— Господи, но зачем? — простонала Ева. — Зачем остриглась?
— Ты что, не помнишь, что Оскар сказал мне, чтоб я постриглась? Ну, ещё до больницы. Ну вот я и решила, что он обрадуется, если я совсем уж как следует постригусь. А этот «хвост» — это будет ему подарок в больницу. На память. Как по-твоему, он обрадуется?
— Конечно, обрадуется, — сказала Ева и улыбнулась. — По-моему, он будет просто счастлив.
— Всякий развеселится, поглядев на тебя такую, — сказал я.
Оскар и правда заулыбался, увидев Лотту. Когда мы ехали в больницу, ей пришлось ехать в шапочке — чтобы другие водители при виде её не налетали на фонарные столбы и не давили ни в чём не повинных пешеходов. Когда мы вошли к Оскару в палату, она сняла свою шапку.
— Ты замечаешь, что я постриглась? — спросила Лотта.
— Ммм, — сказал Оскар.
— Как по-твоему, красиво? — спросила Лотта.
— Очень, — сказал Оскар.
— Я принесла тут тебе немножко волос в подарок, — сказала Лотта и протянула ему свой «хвост» с шёлковым бантиком.

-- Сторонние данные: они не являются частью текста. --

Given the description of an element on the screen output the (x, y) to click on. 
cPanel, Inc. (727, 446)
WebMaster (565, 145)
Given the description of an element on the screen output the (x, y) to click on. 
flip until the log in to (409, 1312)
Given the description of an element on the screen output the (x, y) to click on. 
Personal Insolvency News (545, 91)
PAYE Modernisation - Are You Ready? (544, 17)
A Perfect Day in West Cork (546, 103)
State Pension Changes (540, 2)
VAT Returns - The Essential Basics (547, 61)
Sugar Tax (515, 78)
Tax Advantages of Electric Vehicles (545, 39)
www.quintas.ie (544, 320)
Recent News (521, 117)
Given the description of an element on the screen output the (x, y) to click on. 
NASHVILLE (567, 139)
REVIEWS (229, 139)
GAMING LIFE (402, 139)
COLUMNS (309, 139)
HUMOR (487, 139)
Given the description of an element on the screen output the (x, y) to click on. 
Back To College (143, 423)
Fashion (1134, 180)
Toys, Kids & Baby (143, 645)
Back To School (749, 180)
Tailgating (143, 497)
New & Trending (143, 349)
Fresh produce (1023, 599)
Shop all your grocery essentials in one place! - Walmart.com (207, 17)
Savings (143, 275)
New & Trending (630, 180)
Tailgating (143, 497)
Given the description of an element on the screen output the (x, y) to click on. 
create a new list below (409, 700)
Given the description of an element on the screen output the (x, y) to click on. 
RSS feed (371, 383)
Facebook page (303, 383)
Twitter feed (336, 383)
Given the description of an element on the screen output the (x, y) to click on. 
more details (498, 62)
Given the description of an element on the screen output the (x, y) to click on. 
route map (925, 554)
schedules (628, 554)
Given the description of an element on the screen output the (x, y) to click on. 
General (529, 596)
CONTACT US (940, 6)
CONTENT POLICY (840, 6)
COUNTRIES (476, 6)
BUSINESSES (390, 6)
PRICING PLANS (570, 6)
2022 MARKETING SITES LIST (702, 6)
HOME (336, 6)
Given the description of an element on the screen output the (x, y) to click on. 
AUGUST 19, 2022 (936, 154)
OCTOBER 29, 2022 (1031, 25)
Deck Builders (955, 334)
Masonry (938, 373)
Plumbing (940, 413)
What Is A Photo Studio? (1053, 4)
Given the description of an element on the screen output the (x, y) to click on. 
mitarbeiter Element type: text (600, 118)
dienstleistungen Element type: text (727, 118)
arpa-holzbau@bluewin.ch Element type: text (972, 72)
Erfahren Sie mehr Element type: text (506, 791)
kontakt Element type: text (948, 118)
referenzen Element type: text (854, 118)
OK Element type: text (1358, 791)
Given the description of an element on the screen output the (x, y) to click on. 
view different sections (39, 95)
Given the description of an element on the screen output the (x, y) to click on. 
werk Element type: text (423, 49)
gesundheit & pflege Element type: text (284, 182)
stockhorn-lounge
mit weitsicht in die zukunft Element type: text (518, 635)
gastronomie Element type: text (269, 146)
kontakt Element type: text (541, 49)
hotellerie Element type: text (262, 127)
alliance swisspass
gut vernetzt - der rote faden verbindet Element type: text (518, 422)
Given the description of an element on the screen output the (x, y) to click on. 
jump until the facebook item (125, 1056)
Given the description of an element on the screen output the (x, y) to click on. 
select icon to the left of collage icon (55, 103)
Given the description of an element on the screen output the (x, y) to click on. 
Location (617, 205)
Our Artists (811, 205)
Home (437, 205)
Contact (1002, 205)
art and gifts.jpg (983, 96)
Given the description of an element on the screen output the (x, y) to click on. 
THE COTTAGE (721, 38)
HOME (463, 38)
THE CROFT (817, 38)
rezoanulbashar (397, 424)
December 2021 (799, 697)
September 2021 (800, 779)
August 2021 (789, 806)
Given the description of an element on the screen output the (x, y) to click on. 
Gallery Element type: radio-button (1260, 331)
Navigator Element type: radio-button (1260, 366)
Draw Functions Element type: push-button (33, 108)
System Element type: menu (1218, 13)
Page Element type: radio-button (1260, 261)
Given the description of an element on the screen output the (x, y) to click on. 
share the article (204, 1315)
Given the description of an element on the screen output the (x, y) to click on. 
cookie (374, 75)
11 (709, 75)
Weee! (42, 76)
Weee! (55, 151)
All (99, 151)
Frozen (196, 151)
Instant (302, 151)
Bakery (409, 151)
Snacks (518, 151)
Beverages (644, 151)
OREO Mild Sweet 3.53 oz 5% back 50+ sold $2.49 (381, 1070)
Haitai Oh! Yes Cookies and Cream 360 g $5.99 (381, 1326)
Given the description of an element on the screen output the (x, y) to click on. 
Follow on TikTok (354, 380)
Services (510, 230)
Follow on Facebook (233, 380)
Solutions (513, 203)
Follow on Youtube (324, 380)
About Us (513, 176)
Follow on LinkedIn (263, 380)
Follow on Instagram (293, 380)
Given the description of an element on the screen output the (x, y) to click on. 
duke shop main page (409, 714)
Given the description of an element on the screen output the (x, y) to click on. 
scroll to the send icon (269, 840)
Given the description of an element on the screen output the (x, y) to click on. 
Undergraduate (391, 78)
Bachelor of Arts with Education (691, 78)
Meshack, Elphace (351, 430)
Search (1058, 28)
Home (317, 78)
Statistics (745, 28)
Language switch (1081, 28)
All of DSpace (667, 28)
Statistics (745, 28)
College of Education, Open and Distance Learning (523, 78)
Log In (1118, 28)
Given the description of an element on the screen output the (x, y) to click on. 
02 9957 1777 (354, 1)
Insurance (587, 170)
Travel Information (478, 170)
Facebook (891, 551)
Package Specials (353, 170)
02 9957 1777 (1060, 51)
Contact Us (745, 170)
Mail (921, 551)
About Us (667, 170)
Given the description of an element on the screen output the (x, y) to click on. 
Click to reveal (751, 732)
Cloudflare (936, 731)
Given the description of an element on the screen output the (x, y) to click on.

— Спасибо, — сказал Оскар.
— Ой, совсем забыла спросить, как ты себя чувствуешь, — сказала Лотта.
— Хорошо, — сказал Оскар.
— По-моему, к нам явился важный гость, — сказала Ева и скорчила кислую мину.
Она затеяла генеральную уборку. Ковры выносились на улицу и выколачивались. Шторы снимались. Мебель сдвигалась, освобождая место для пылесоса. Шкафы очищались, и одежда вывешивалась на улицу. Дверца холодильника была нараспашку. И во всей квартире пахло нашатырём, полиролью и мылом. Радио орало вальс «У камина», да так, что наше очень музыкальное пианино заткнуло бы уши, если б услышало.
Ева протирала старой майкой оконные стёкла. Я подошёл, лоб посмотреть, про какого такого важного гостя она говорит. Это был Голубой. Его серебристо-серый «понтиак» стоял рядом с нашим «дедом». Голубой захлопнул дверцу и не очень уверенно двинулся к нашему крыльцу.
Что ему от нас надо, подумал я.
— Добрый день, фру Птицинг, — сказал он, заглядывая в комнату. — Извините, если помешал.
Ева даже не сказала ему «заходите». Она продолжала тереть своё окно.
— Н-да… Я, конечно, понимаю, — сказал Голубой, когда ему не ответили. — Печальная, конечно, история… ну, с этим несчастным случаем.
Ева принялась так тереть своё стекло, что оно заскрипело. Вот и весь её ответ. Но Голубой продолжал своё.
— Однако, как я слышал, состояние вашего супруга сейчас улучшилось, — сказал он. — Это весьма отрадно. Не думайте, пожалуйста, что мы не интересуемся своим персоналом.
Тут Ева со стуком поставила на подоконник свою бутылку с «Блеском».
Я даже вздрогнул. Я не привык, чтобы у нас в доме так встречали гостей. Наш дом всегда был открыт для всех. Гостям у нас всегда были рады. Кто ни придёт — всегда усадят, угостят кофе или пивом, всегда посидят, поговорят не торопясь. Поэтому Евино враждебное молчание — будто ей не терпелось вытурить этого гостя за дверь — подействовало на меня больше, чем если б она швырнула ему в голову сковородку.